BEGIN Task inputs

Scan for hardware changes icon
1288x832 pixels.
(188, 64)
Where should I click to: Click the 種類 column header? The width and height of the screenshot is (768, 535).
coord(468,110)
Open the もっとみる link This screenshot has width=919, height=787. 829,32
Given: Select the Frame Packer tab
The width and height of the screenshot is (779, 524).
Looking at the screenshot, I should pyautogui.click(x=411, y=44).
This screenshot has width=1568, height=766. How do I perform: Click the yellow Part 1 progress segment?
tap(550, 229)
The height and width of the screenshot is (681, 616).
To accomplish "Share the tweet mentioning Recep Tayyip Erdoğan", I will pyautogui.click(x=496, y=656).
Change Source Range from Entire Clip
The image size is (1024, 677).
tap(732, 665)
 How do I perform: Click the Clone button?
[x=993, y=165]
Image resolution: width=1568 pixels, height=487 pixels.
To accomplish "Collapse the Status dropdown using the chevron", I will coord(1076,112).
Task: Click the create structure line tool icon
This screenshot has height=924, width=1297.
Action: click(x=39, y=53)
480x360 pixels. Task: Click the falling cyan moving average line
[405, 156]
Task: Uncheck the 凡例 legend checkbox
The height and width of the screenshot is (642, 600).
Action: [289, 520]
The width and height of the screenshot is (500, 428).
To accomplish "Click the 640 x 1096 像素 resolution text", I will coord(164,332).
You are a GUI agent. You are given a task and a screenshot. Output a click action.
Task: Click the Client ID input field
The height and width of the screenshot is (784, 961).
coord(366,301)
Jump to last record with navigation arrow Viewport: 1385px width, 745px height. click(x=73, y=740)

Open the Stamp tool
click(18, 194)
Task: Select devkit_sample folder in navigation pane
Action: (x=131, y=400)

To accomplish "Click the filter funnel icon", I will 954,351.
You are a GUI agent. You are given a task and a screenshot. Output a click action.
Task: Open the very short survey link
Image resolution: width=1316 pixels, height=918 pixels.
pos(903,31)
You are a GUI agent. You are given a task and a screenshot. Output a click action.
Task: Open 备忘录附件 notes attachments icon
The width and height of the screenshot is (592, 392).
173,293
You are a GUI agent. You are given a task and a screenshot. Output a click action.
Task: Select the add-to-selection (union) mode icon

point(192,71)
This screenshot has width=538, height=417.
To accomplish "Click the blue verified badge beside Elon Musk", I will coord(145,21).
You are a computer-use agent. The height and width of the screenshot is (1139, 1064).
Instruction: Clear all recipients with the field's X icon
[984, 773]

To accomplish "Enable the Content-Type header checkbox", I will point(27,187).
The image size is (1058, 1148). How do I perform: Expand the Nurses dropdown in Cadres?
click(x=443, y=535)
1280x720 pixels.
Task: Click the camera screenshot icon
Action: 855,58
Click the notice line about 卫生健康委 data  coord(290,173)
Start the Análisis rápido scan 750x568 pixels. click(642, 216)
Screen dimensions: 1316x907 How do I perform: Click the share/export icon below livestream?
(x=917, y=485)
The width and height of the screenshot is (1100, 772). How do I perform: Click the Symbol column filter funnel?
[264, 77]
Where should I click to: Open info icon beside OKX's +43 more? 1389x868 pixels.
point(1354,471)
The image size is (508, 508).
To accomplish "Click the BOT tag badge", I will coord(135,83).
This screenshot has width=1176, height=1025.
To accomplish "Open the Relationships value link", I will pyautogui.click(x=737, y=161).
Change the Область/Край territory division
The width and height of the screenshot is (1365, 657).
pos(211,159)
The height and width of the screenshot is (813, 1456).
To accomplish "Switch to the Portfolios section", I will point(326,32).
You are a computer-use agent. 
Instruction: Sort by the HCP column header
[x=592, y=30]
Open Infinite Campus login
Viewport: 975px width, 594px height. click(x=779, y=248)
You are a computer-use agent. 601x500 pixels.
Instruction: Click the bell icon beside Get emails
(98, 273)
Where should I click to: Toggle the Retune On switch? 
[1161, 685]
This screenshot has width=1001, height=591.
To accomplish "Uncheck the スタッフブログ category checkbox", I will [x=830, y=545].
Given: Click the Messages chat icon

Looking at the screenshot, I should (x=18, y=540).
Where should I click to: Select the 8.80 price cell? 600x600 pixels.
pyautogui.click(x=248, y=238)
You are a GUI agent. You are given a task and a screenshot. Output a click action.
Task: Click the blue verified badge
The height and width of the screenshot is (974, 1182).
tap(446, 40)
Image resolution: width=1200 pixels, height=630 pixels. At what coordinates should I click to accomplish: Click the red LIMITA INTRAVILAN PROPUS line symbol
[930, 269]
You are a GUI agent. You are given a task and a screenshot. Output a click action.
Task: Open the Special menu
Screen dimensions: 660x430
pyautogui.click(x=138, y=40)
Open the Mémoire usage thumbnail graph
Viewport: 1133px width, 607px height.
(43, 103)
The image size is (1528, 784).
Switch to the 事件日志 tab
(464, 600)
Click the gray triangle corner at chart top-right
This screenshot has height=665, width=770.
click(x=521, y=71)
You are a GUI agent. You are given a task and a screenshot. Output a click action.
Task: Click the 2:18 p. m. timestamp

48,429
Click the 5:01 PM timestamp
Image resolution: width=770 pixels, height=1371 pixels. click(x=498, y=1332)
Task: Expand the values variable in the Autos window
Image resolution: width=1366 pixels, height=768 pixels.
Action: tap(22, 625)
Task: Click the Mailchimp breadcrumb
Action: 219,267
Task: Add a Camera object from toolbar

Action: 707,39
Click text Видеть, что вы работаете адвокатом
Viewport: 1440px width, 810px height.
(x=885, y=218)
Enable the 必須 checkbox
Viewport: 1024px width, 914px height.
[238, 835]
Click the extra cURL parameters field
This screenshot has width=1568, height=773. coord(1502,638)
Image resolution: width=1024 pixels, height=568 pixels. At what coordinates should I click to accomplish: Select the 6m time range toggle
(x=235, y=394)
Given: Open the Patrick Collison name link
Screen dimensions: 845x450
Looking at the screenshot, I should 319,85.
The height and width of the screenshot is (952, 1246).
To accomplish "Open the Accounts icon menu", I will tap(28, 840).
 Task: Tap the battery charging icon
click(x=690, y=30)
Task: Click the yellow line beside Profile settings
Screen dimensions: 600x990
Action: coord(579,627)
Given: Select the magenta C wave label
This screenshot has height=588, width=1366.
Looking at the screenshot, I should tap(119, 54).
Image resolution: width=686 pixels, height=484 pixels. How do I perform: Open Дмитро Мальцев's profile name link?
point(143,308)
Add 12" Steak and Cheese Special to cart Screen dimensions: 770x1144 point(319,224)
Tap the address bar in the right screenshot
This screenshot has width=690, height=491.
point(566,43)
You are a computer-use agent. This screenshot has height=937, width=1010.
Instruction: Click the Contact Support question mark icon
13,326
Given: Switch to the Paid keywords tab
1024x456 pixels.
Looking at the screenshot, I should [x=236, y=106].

END Task inputs

■ **Work order**
Check each line above for the word "blue" and copy every line that has it.

■ **Result of the exercise**
To accomplish "Click the blue verified badge beside Elon Musk", I will coord(145,21).
Task: Click the blue verified badge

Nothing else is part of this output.